(Records from a data collection)
========================================

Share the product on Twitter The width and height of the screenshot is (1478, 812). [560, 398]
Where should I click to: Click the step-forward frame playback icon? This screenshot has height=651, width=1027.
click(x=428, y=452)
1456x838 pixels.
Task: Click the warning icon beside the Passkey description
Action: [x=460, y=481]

========================================

__Task prompt__
Each of the entries above should be written out again exactly.

__Response below__
Share the product on Twitter The width and height of the screenshot is (1478, 812). [560, 398]
Where should I click to: Click the step-forward frame playback icon? This screenshot has height=651, width=1027.
click(x=428, y=452)
1456x838 pixels.
Task: Click the warning icon beside the Passkey description
Action: [x=460, y=481]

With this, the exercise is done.